We can sell the Gulf States more guns and fancy weaponry, but full cooperation is less certain on a critical point: the Iranian threat to Gulf States’ internal security. Many of the Gulf States are repressive and socially fractured. Unrest is quite possible without any Iranian involvement, and no American president would find it easy to back a bloody crackdown on, say, largely peaceful demonstrations for human rights. On the other hand, Washington might support a Gulf State putting down an openly Iranian-directed uprising. But what if it’s less clear that Iran is pulling the strings? What if Iran seeks to take advantage of protests that Washington sees as legitimate? Can the Gulf count on us then? Would they trust us if we said they could?
Those six promises may determine how history views Obama’s Iran choice. If they are honored, Obama will indeed deserve praise, and that Nobel Peace Prize he got back in 2009 will look more merited. If they’re broken, he’ll be shamed. The Obama team clearly already knew that, which may explain his candor; indeed, if history does judge him unkindly, it may note that he and his administration conducted these talks with too much of an eye to his own legacy.
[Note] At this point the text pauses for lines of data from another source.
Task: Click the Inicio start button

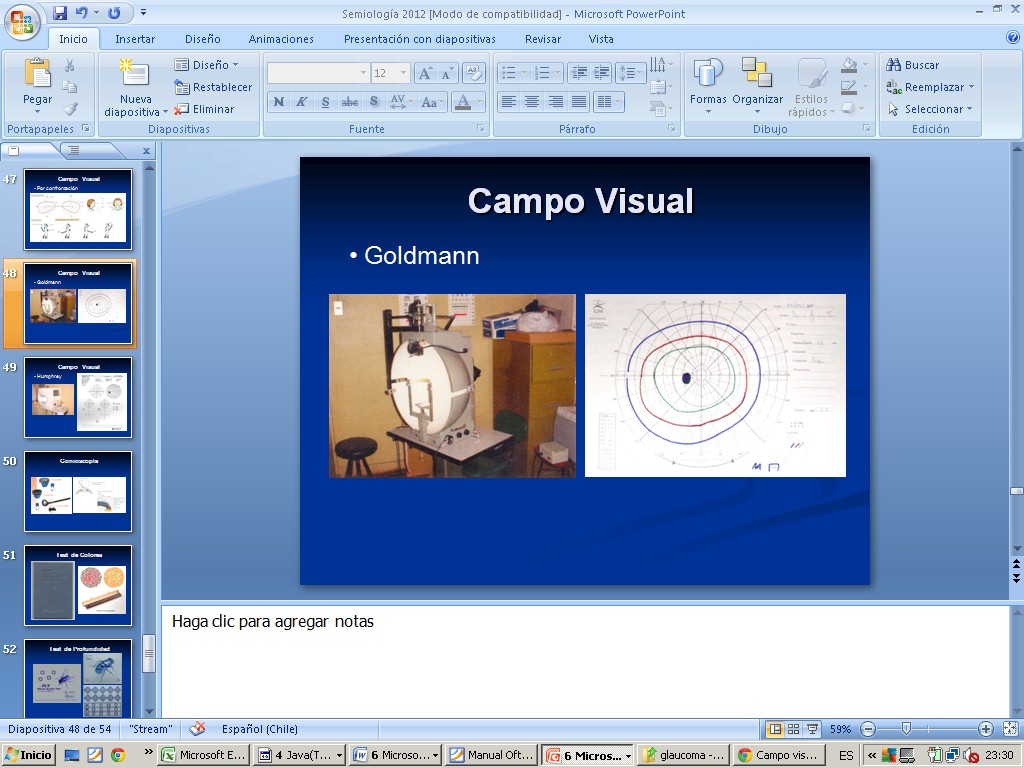Action: coord(29,755)
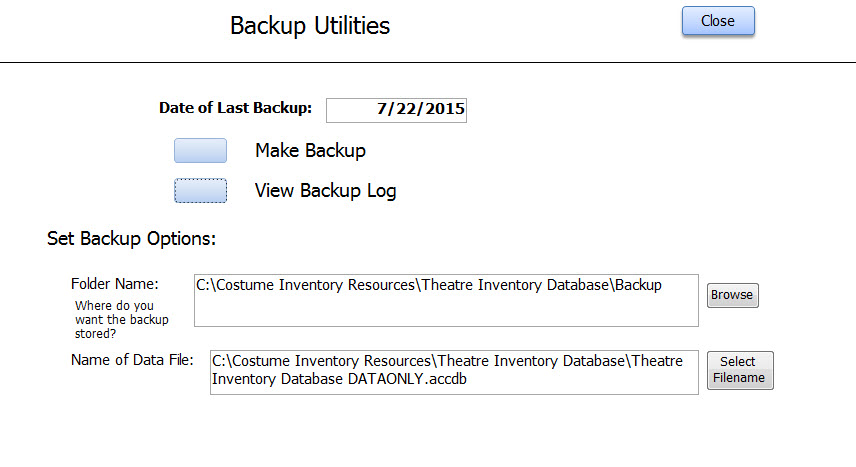Click the Backup Utilities title
Screen dimensions: 856x467
[x=310, y=26]
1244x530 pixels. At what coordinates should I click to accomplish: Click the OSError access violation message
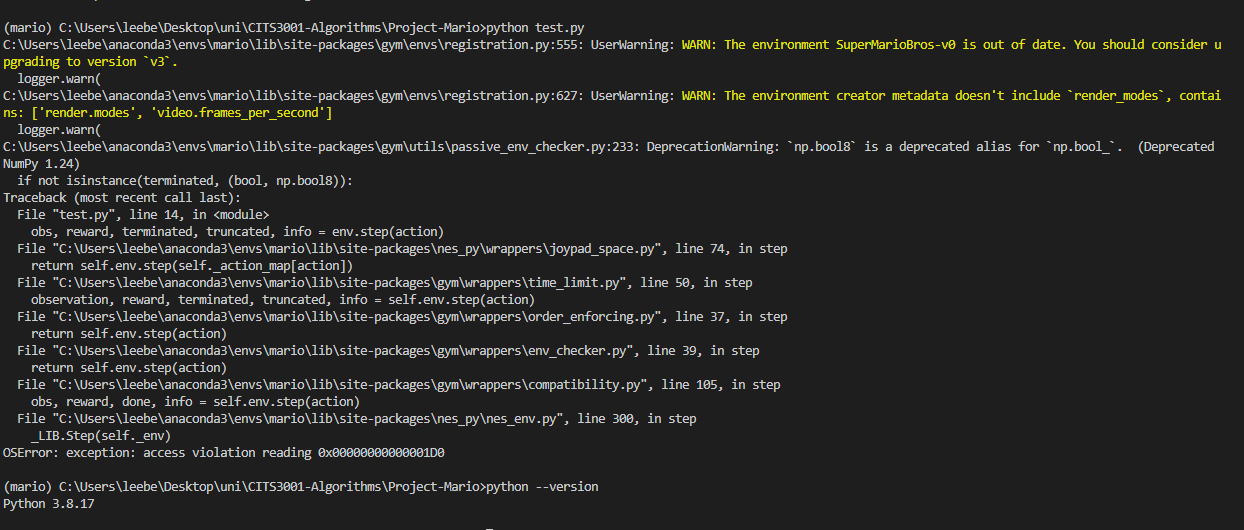tap(224, 453)
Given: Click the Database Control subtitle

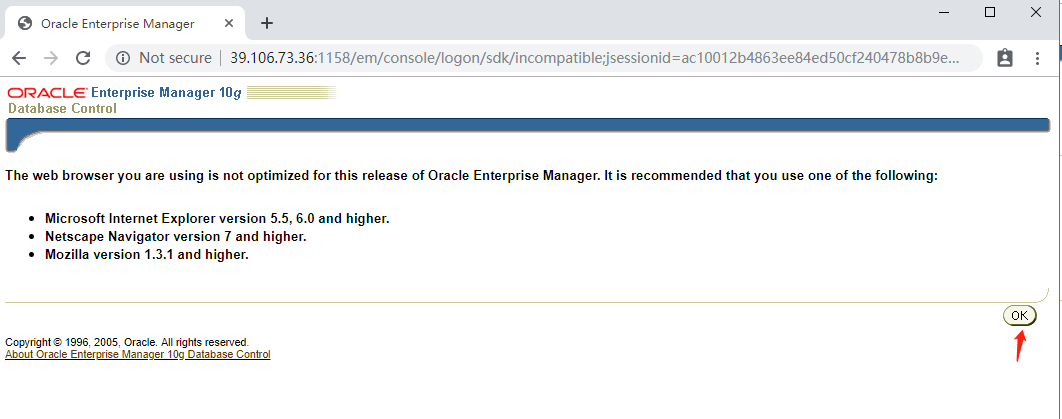Looking at the screenshot, I should click(x=62, y=108).
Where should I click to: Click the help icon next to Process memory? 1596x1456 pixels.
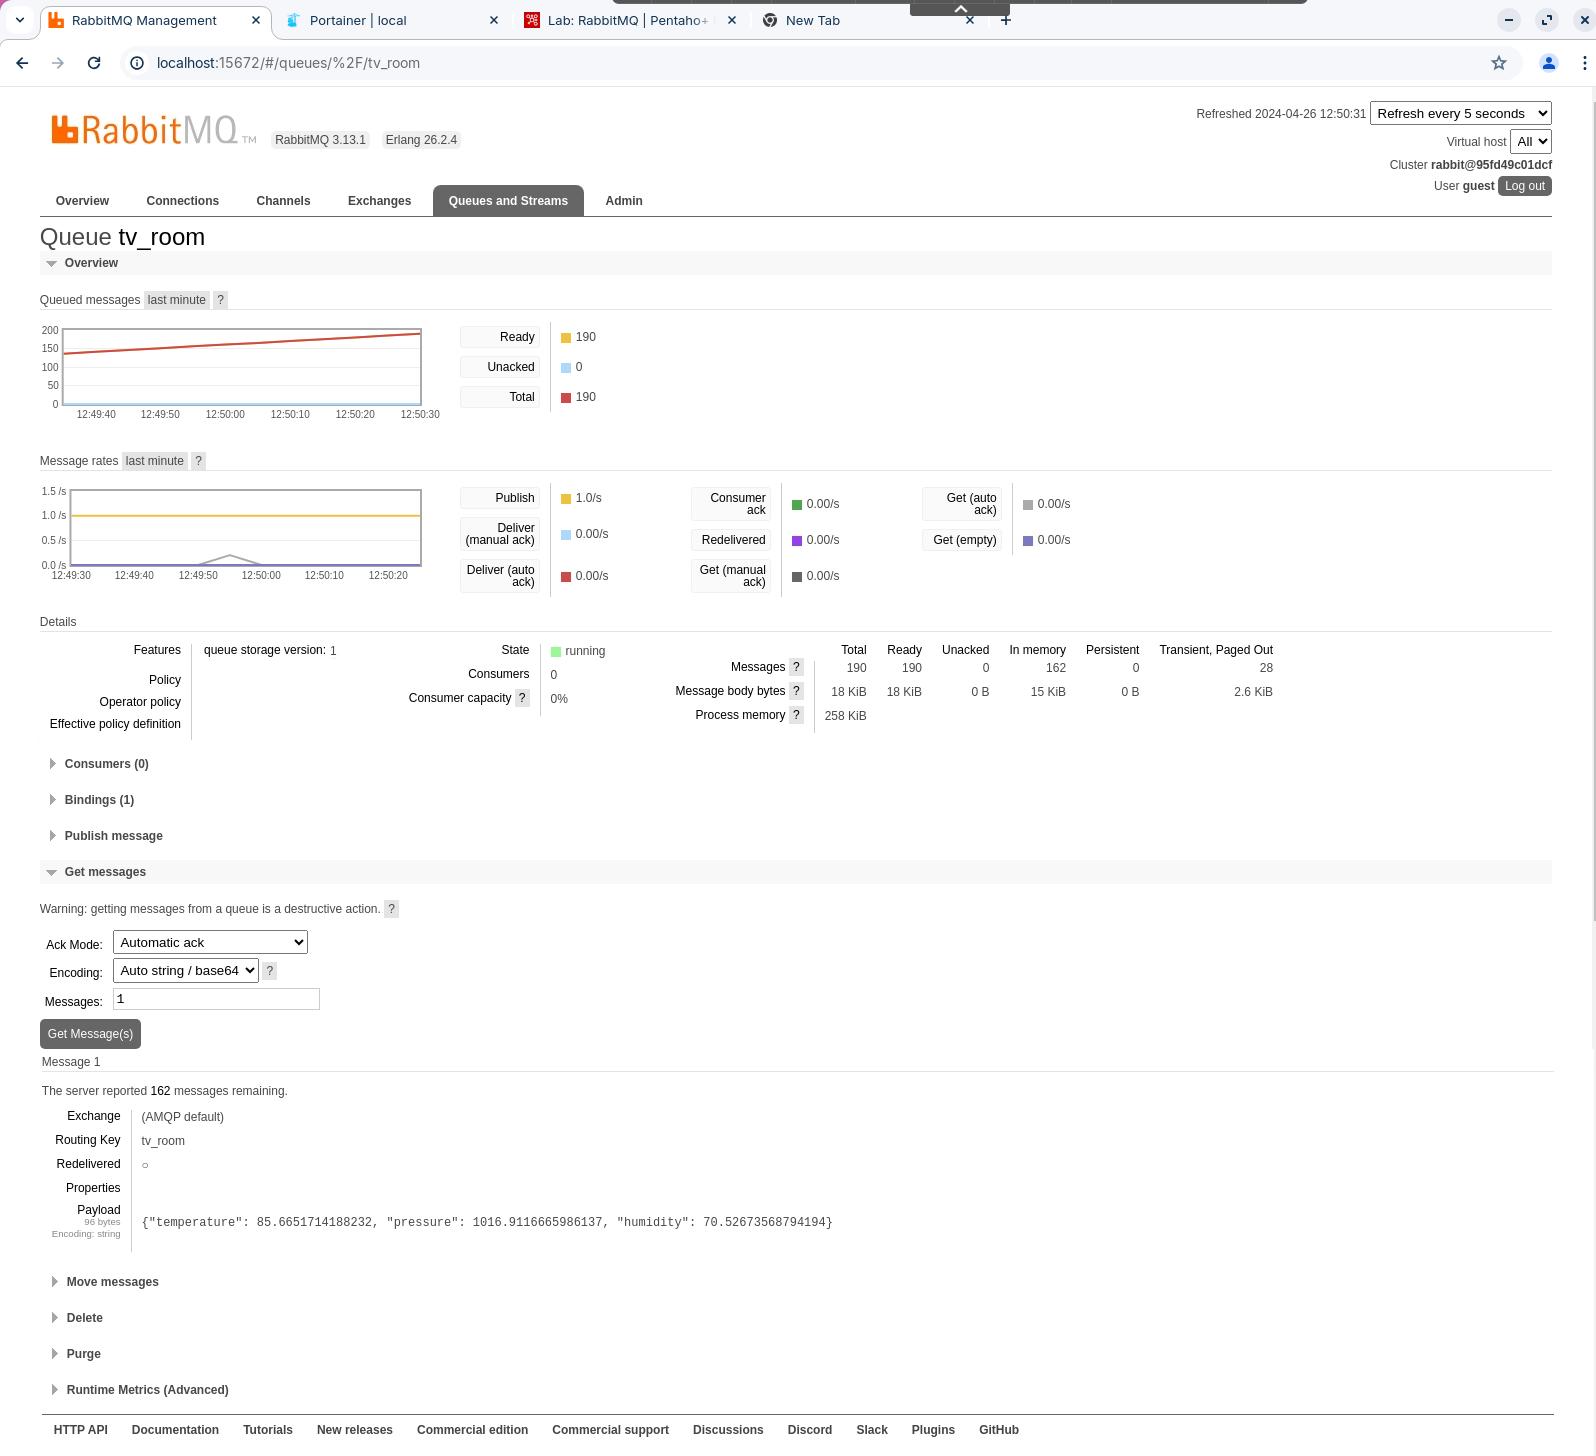coord(796,715)
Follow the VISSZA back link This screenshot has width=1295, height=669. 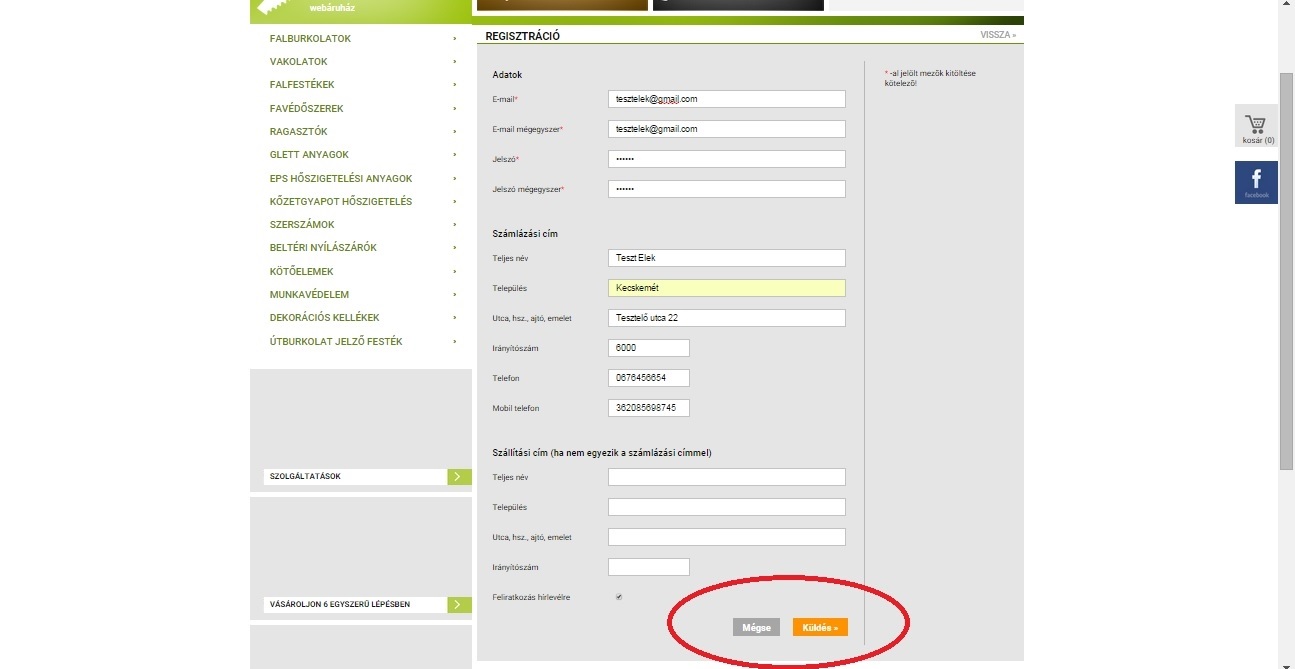pyautogui.click(x=997, y=35)
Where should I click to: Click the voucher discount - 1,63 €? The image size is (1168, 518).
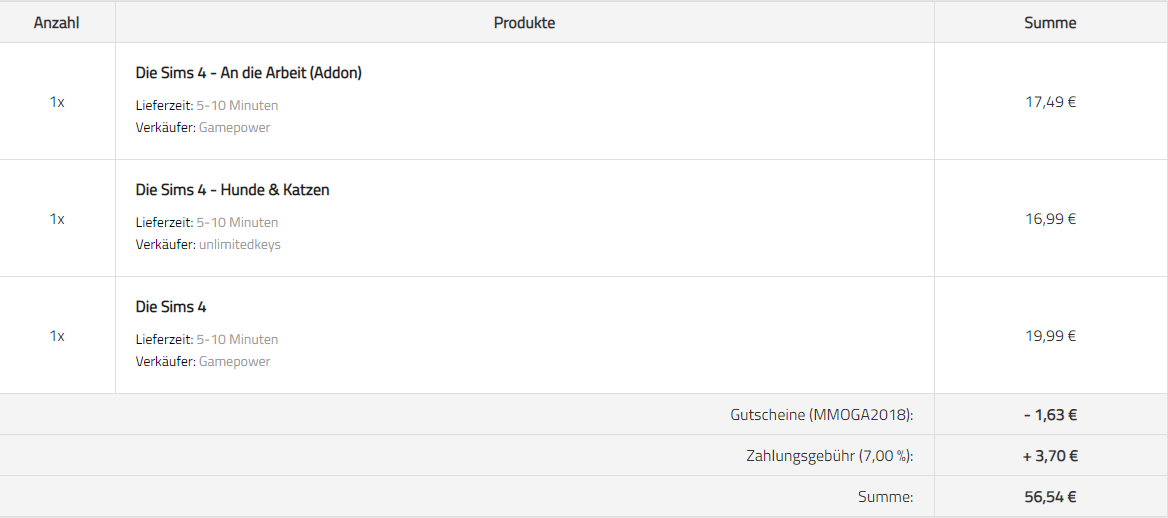(1050, 415)
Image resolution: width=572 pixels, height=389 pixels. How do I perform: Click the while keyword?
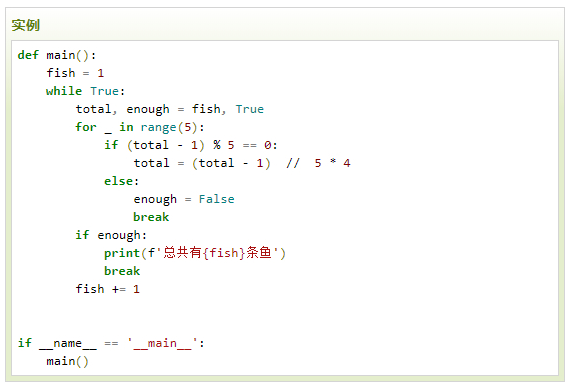[x=64, y=91]
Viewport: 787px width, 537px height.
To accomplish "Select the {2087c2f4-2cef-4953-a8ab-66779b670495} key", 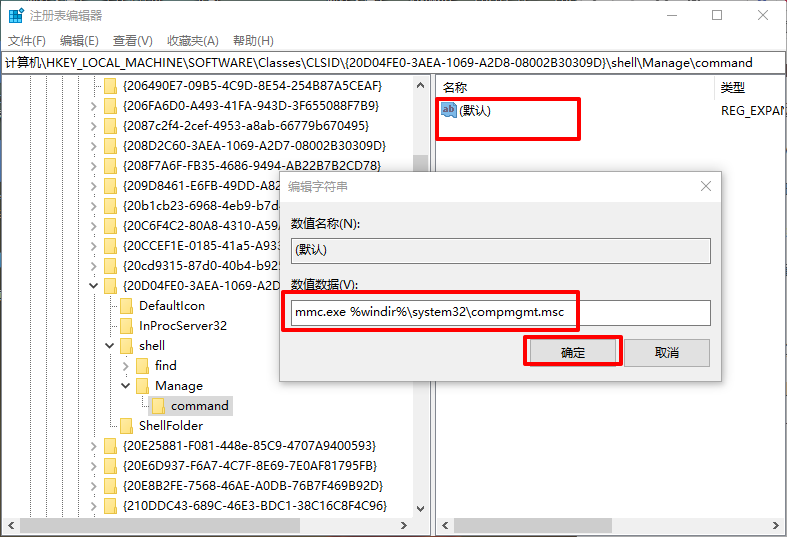I will (245, 126).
A key Obama national-security advisor told a private gathering of progressive groups last year that the deal “is probably the biggest thing President Obama will do in his second term on foreign policy. This is healthcare for us.” Obama himself said that “twenty years from now, I’m still going to be around, God willing. If Iran has a nuclear weapon, it’s my name on this [deal].” He added, “I think it’s fair to say that in addition to our profound national-security interests, I have a personal interest in locking this down.” Thirsty? We’ll see.